Sent from Petguide.com Free App


----------



## Teddy76 (Aug 28, 2012)

very very cute  Congratulations


----------



## sandy77d (May 24, 2013)

She's adorable! Congratulations!


----------



## Kuzuri (Jan 6, 2014)

Thank you!  Haha, no, I doubt I'll be sleeping tonight, and she won't arrive until evening time tomorrow (the breeder is driving up here to drop her off), so I have to spend all day waiting impatiently.  I'm puppy-proofing and cleaning right now - tomorrow, I'll finish up, walk Shizzy so she's tired before Molly arrives, and all should be good. 


Sent from Petguide.com Free App


----------



## CurlySuzy23 (Dec 3, 2013)

She looks just perfect!! Puppy proofing? 
The last puppy we had was 'rescued' by my mum from a dodgy guy in the area. So there was no time for proofing anything. One minute we saw him and hours later he was home! 
What you doing to puppy proof?!


Sent from Petguide.com Free App


----------



## AnnHelen (Nov 29, 2010)

Ahhhhh so precious and small !! Congratulations to you mami and big sister <3 XOXO


----------



## Jayda (Jun 15, 2012)

Soooo adorable! Love her!


----------



## loupey (Oct 1, 2013)

congrats! she really is cute, ahw looks a lot like my Alina at that age!


----------



## Kuzuri (Jan 6, 2014)

Thank you everyone! Less than 10 hours to go now - I'm sooooooo excited!!!



CurlySuzy23 said:


> She looks just perfect!! Puppy proofing?
> The last puppy we had was 'rescued' by my mum from a dodgy guy in the area.
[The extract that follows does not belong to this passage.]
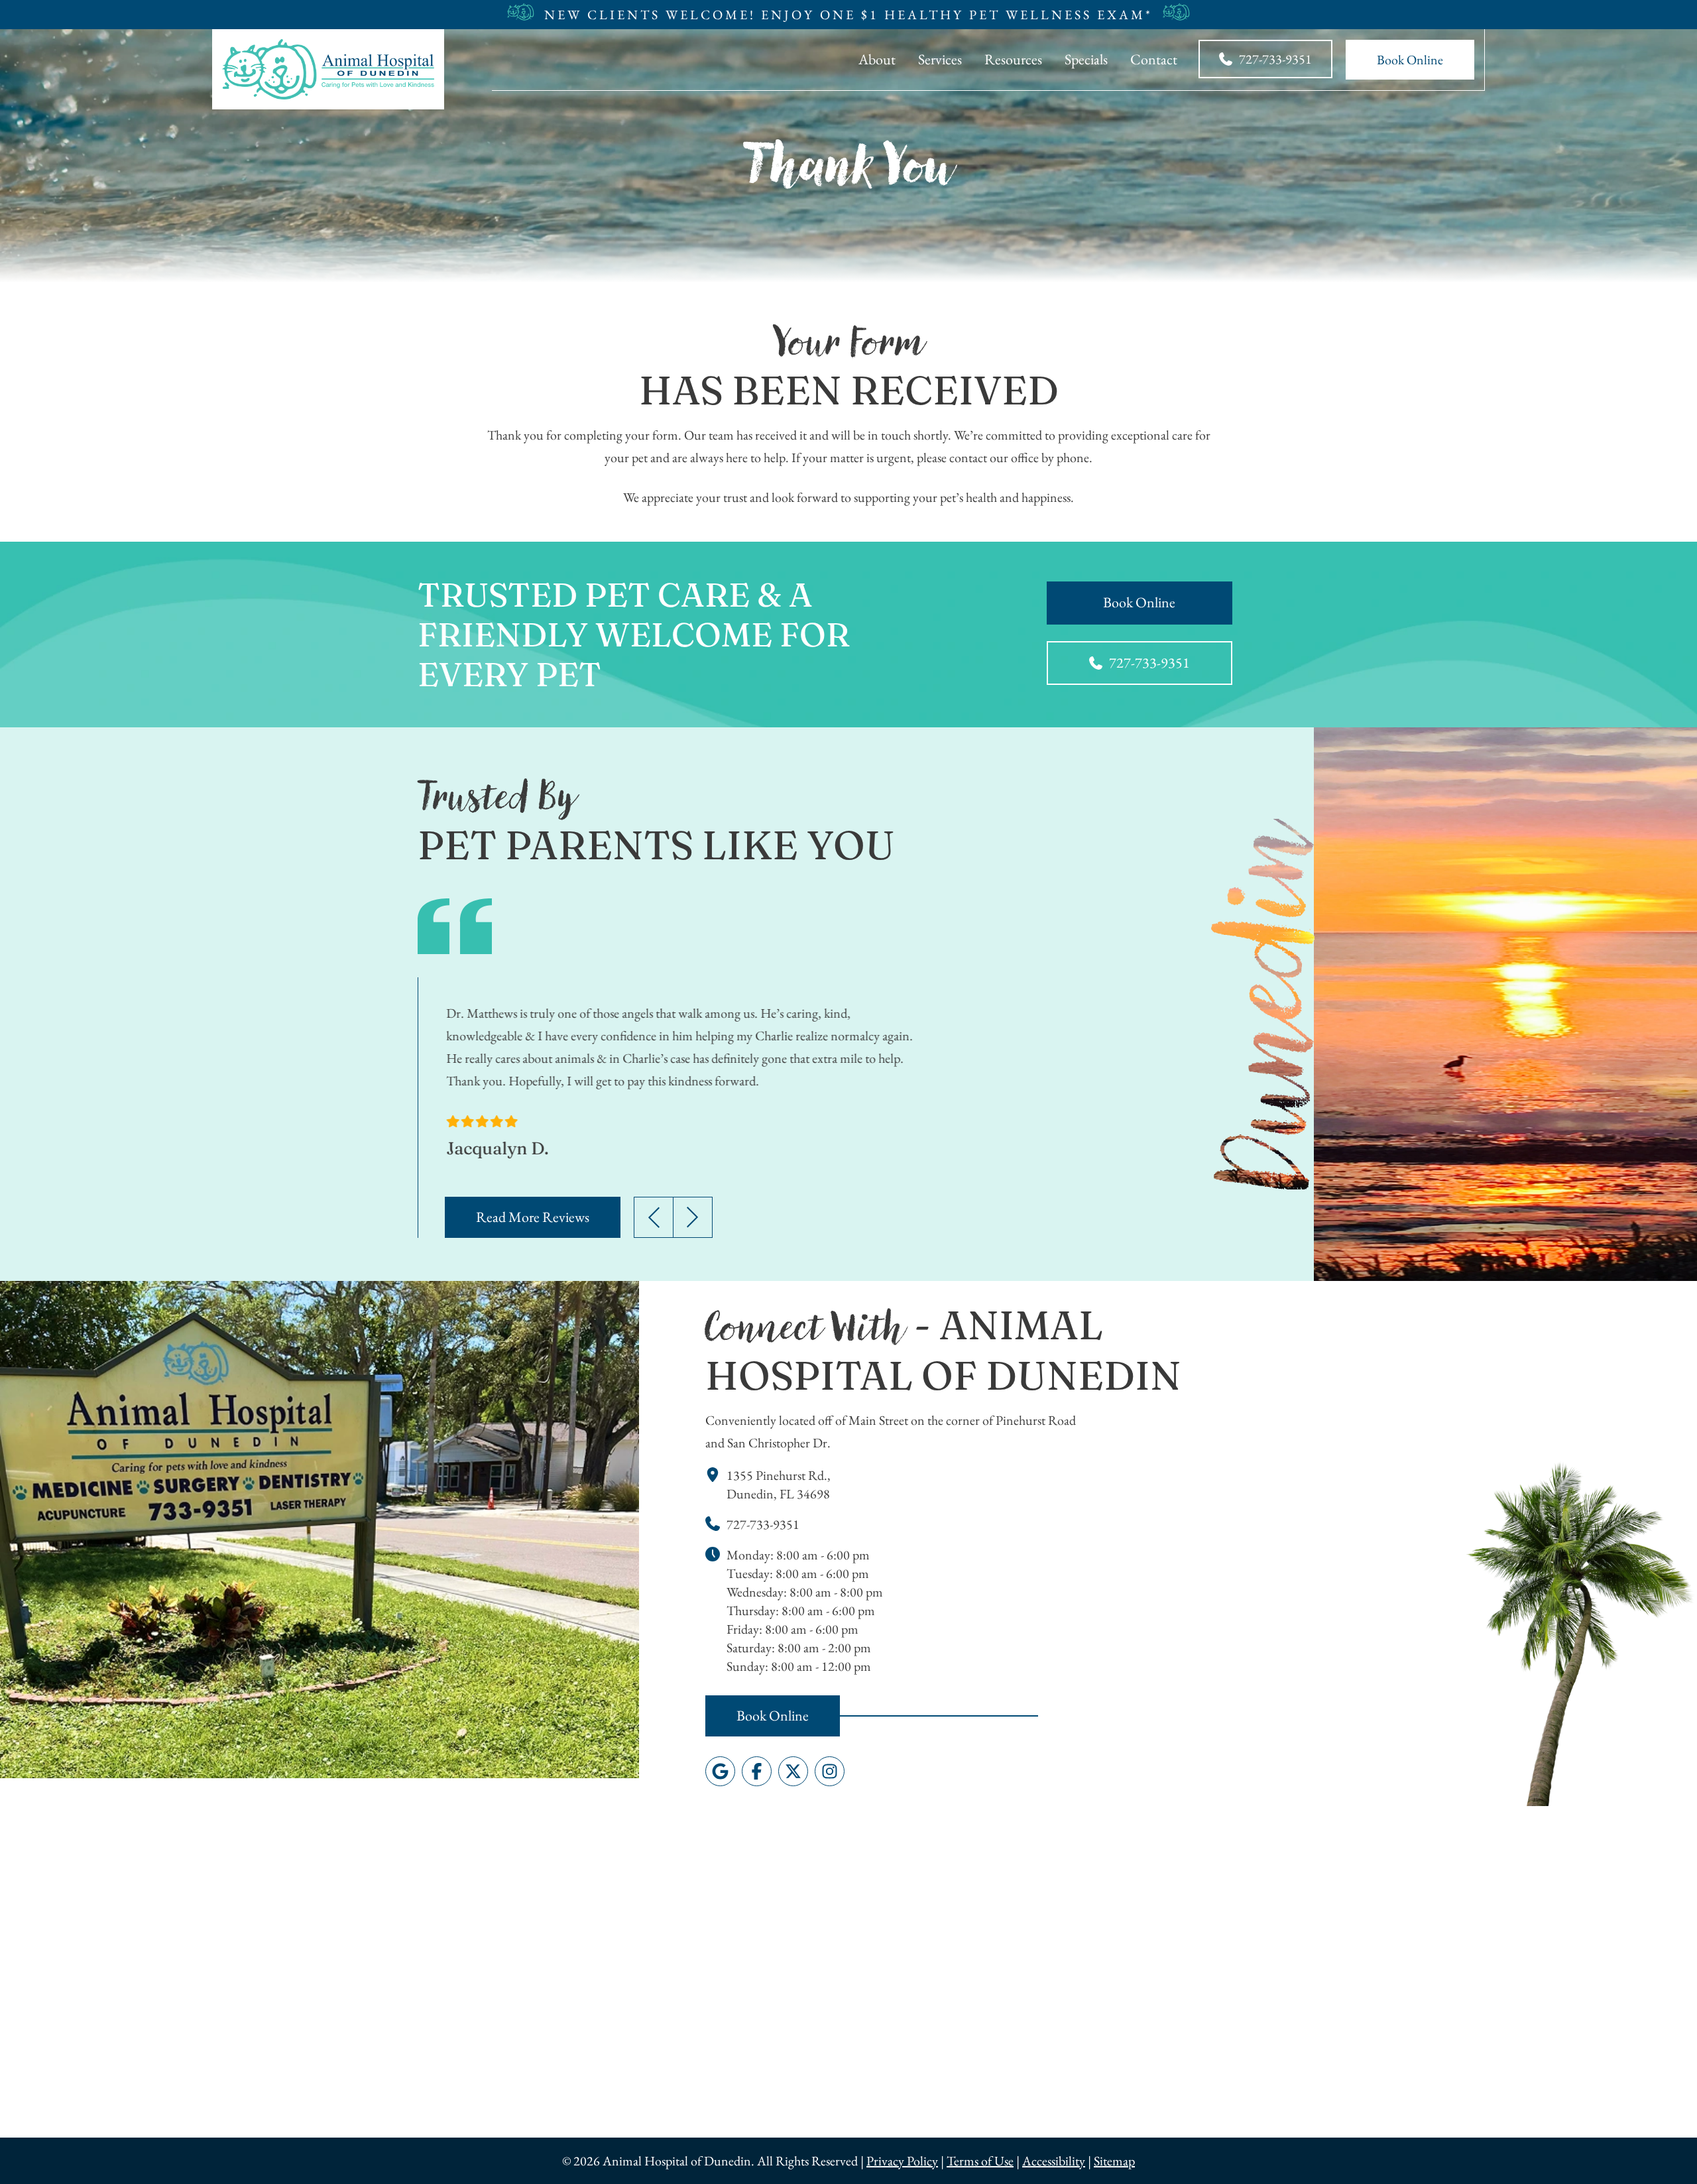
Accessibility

So there was no time for proofing anything. One minute we saw him and hours later he was home!
> What you doing to puppy proof?


Thank you!  Good on you for rescuing! How old was he?

I hide away any electric cables that she might chew on, make sure that nothing she isn't allowed to come near is in puppy-reachable height, and finally, I'm making sure that she can't get out of the garden - in my case, this will involve always having her on a leash as I don't trust the large outside cats around here while she's a puppy, and seeing that she'll be max 4 lbs when she grows up, it'll probably always be like that.


----------



## Kuzuri (Jan 6, 2014)

Dear God - less than 9 hours to go! SO PSYCHED! <3


----------



## coco_little_bear (May 30, 2012)

How exciting! She's so so cute!


----------



## miuccias (Aug 22, 2012)

Welcome to CP! Molly is gorgeous, love her coloring, I can't wait for more pictures!!!!
How cold is Denmark these days? I love your country btw.


----------



## Kuzuri (Jan 6, 2014)

miuccias said:


> Welcome to CP! Molly is gorgeous, love her coloring, I can't wait for more pictures!!!!
> How cold is Denmark these days? I love your country btw.
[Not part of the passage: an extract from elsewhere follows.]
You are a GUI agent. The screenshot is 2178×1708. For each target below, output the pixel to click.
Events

I adore her coloring too! I can't wait to get her home - just 5 and a half hour to go!  I promise to take and post plenty of pics!
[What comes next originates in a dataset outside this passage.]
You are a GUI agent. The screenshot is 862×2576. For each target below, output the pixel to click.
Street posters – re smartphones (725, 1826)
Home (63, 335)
Denmark is pretty cold, although today is the warmest January-day in many, many years at 10 degrees Celsius! Normally at this time of year, it's down to 5 below freezing.


----------



## miuccias (Aug 22, 2012)

Kuzuri said:


> I adore her coloring too! I can't wait to get her home - just 5 and a half hour to go!  I promise to take and post plenty of pics!
> 
> Denmark is pretty cold, although today is the warmest January-day in many, many years at 10 degrees Celsius! Normally at this time of year, it's down to 5 below freezing.


We have 5°C here is Austria right now, this winter has been kind to us.
The first time I went to Denmark was late March many years ago, it was beautiful and sunny all of the sudden it started snowing, lol, I was speechless.


----------



## Kuzuri (Jan 6, 2014)

miuccias said:


> We have 5°C here is Austria right now, this winter has been kind to us.
> The first time I went to Denmark was late March many years ago, it was beautiful and sunny all of the sudden it started snowing, lol, I was speechless.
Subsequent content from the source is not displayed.